6BM
- Bournemouth; England;

Programming
- Format: News, information, entertainment

Ownership
- Owner: British Broadcasting Company, British Broadcasting Corporation

History
- First air date: 17 October 1923; 102 years ago
- Last air date: June 1939; 87 years ago

= 6BM =

English radio station

6BM was a local radio station broadcast by the British Broadcasting Company (later the British Broadcasting Corporation). The station transmitted from its studio in Bournemouth above a pram and cycle shop at 72 Holdenhurst Road. It could be heard up to about 25 miles (40 km) away.

It was launched on 17 October 1923 and its first programme, at 8 pm, was the Bournemouth Municipal Military Band conducted by Captain W. Featherston.

Addresses were given by the mayor of Bournemouth, C H Cartwright (introduced by John Reith, General Manager of the BBC) and Viscount Burnham (introduced by Lord Gainford, chairman of the BBC).

It was the last of the 8 original stations set up by the BBC, other stations included 2BE and 2LO.

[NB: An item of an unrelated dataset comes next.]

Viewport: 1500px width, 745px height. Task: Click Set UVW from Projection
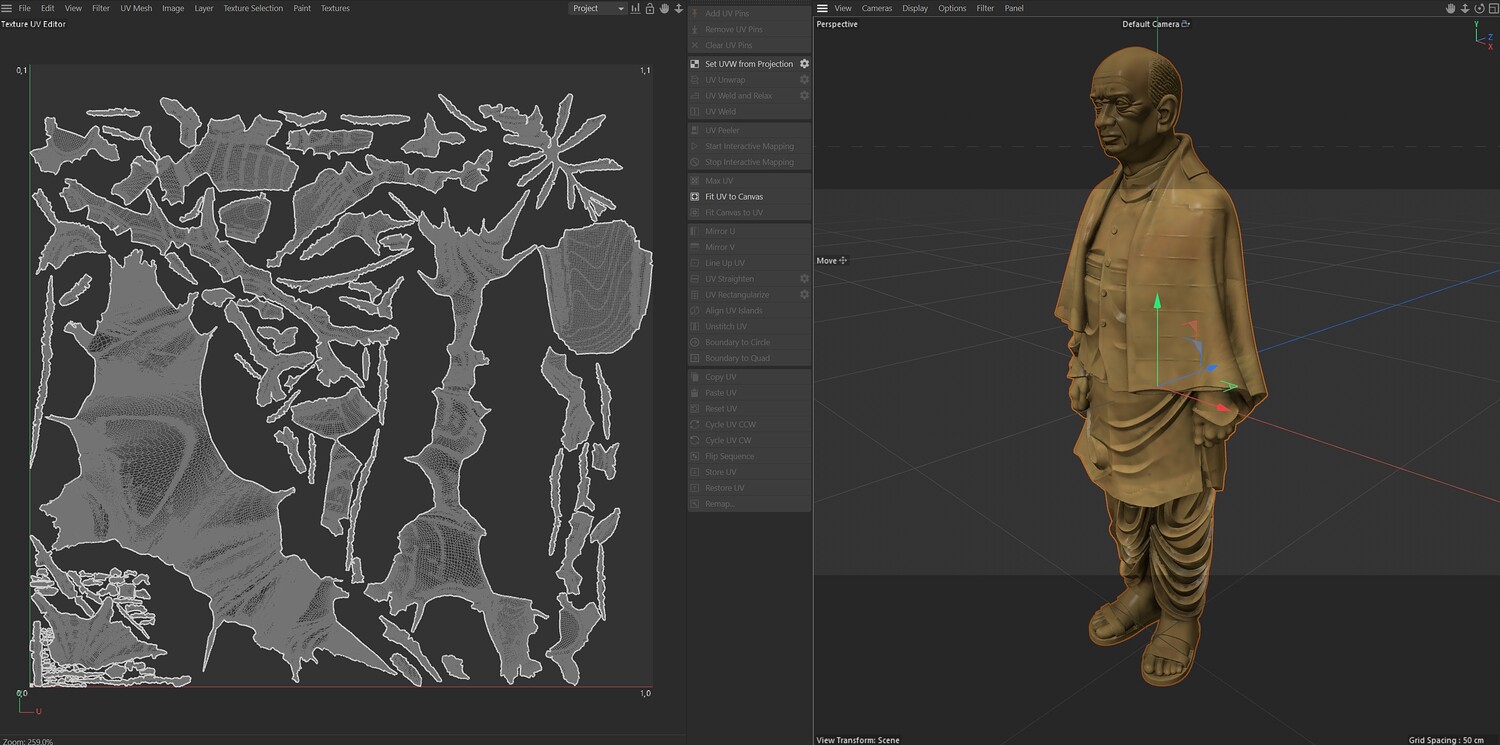(748, 64)
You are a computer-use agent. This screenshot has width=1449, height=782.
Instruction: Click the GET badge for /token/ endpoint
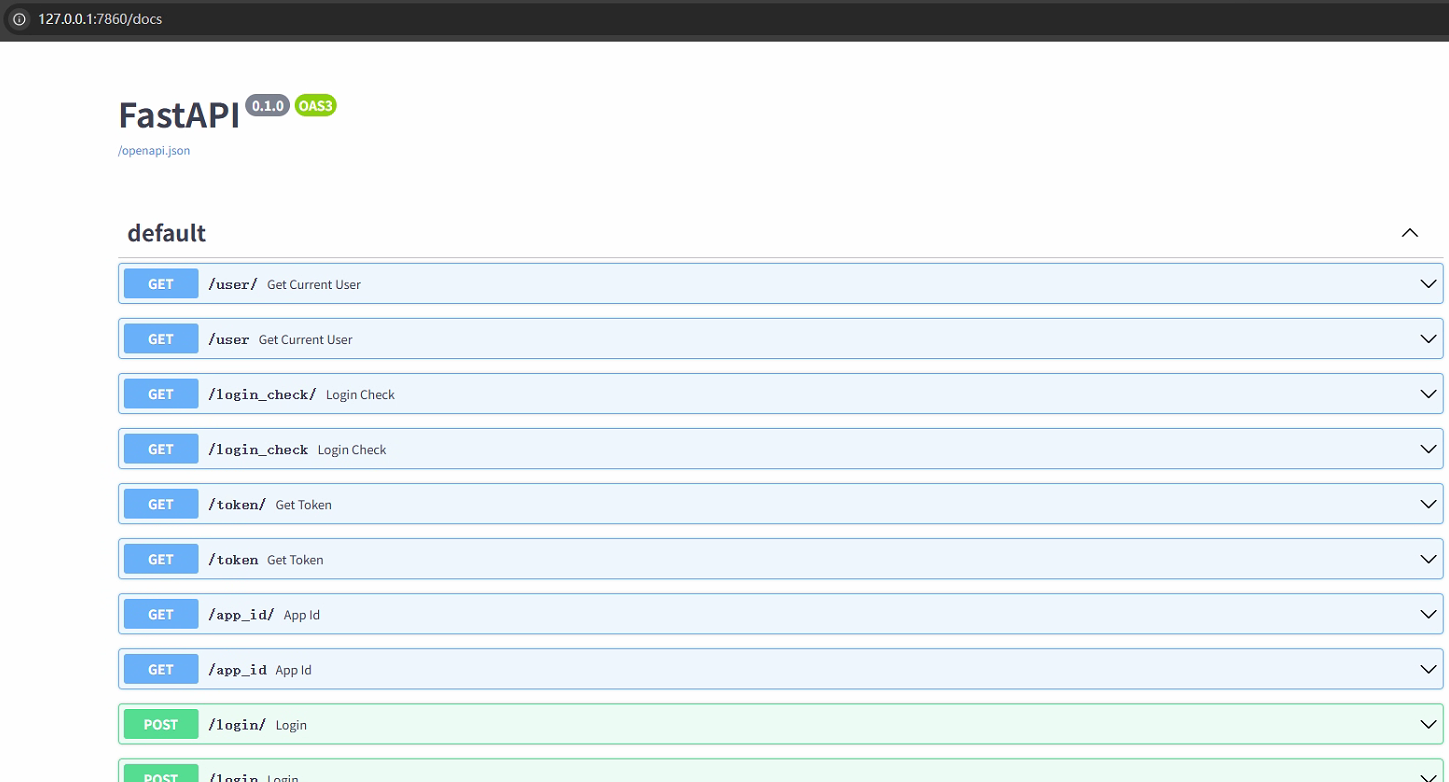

The phrase 'We do hope you can smell the pines', referring to the well known pine trees of the resort of Bournemouth, was the original call sign of the station. It was described by Lord Reith as 'the jewel in the crown of the BBC.'

The station closed in June 1939 and two months later, with the outbreak of World War II, all local stations were consolidated into the Home Service.

A blue plaque was unveiled on the site of the former studio in 2022 to mark 99 years since the station began.